Les Israéliens de 18 ans sont appelés sous les drapeaux pour deux ans et huit mois, les Israéliennes pour deux ans. Celles qui veulent porter l’uniforme combattant doivent s’engager à huit mois supplémentaires. Cela ne dissuade pas les volontaires.

Garçons et filles dorment sous les mêmes tentes et accomplissent les mêmes missions, explique Smadar, la recrue du bataillon Bardelass. «Ce qu’un homme peut faire, une femme peut le faire aussi».

K., 25 ans, officier du bataillon Caracal, se demande comment «il peut y avoir des unités non mixtes». Arrivée en 2004 d’Ukraine comme nombre de migrants de l’ex-URSS, K. dit avoir voulu «faire le maximum» pour son nouveau pays. «Celui qui peut combattre doit le faire, homme ou femme, il n’y a aucune différence».

Ailleurs aussi

L’armée israélienne n’est pas la seule à se féminiser. «Le nombre de femmes qui s’engagent augmente depuis 10 ans dans le monde occidental», auquel Israël est communément associé, explique Megan Bastick, une enseignante de l’université d’Edimbourg, spécialiste de l’intégration des femmes dans le domaine de la sécurité. Elle cite l’Australie et le Canada en exemple des pays tendant à offrir des opportunités égales aux hommes et aux femmes.

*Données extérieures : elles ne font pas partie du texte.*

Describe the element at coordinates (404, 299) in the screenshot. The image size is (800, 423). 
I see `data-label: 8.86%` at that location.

Au Proche-Orient et dans le monde arabe très majoritairement musulman, «malgré une évolution, les femmes restent les assistantes de leurs homologues masculins», relève Dalia Ghanem Yazbeck, experte au Carnegie Middle East Center, en invoquant les barrières dressées par leur société et par une institution «hypervirile où la guerre reste largement une affaire d’hommes».

Certes, le major Mariam al-Mansouri a mené une mission de combat pour les Emirats arabes unis et contre l’organisation Etat islamique en 2014, rappelle-t-elle. L’Algérie a plusieurs femmes générales. Des femmes servent en Jordanie, au Liban ou en Tunisie. En Syrie, plusieurs femmes ont le grade de général et des Syriennes servent dans des unités combattantes, notamment dans la banlieue de Damas. Mais c’est l’exception, note Dalia Ghanem Yazbeck.

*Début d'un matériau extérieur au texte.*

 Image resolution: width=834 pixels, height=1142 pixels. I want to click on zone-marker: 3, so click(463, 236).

En Israël, l’armée, passage incontournable pour une grande partie de la jeunesse, se pose volontiers en modèle d’intégration pour les femmes et les minorités ethniques ou même sexuelles, par contraste avec les conservatismes ou les intolérances répandues dans la région.

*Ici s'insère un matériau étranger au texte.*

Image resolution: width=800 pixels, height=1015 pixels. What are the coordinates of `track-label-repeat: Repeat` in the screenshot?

Mais le nombre total de femmes en position combattantes reste minimal, tempère Amos Harel, correspondant militaire de l’influent quotidien Haaretz.

Il s’interroge sur la détermination de l’état-major à aller jusqu’au bout de l’intégration et à prendre le risque de ce qui fut longtemps un frein à l’entière acceptation des femmes dans la troupe: l’enlèvement de l’une d’entre elles par l’ennemi. Celui du soldat Gilad Shalit en 2006 avait causé un traumatisme national.

'Pas une idéologie: un besoin'

Sur les plus de 120.000 soldats en service obligatoire (une estimation, car l’armée ne fournit pas de chiffre), 41,2% sont des femmes. 85% des postes de l’armée sont accessibles aux femmes et plus d’une fille sur deux fait l’armée, les religieuses étant exemptées.

Amos Harel note que l’intégration accrue des femmes ne relève pas «de l’idéologie mais d’un besoin», du fait de la réduction de quatre mois du service obligatoire pour les garçons.

Les unités mixtes opèrent le long de frontières relativement calmes, avec l’Egypte et la Jordanie, les deux seuls pays arabes à avoir conclu la paix avec Israël.

L’état-major préfère réserver et entraîner ses meilleures unités combattantes pour des dangers plus éminents, à la frontière avec le Liban ou dans la bande de Gaza.

Aucune des unités mixtes n’a pour l’heure participé à des combats hors des frontières. Mais sur les 44 soldates tuées durant leur service depuis 1948, deux sont mortes à l’étranger, selon l’armée.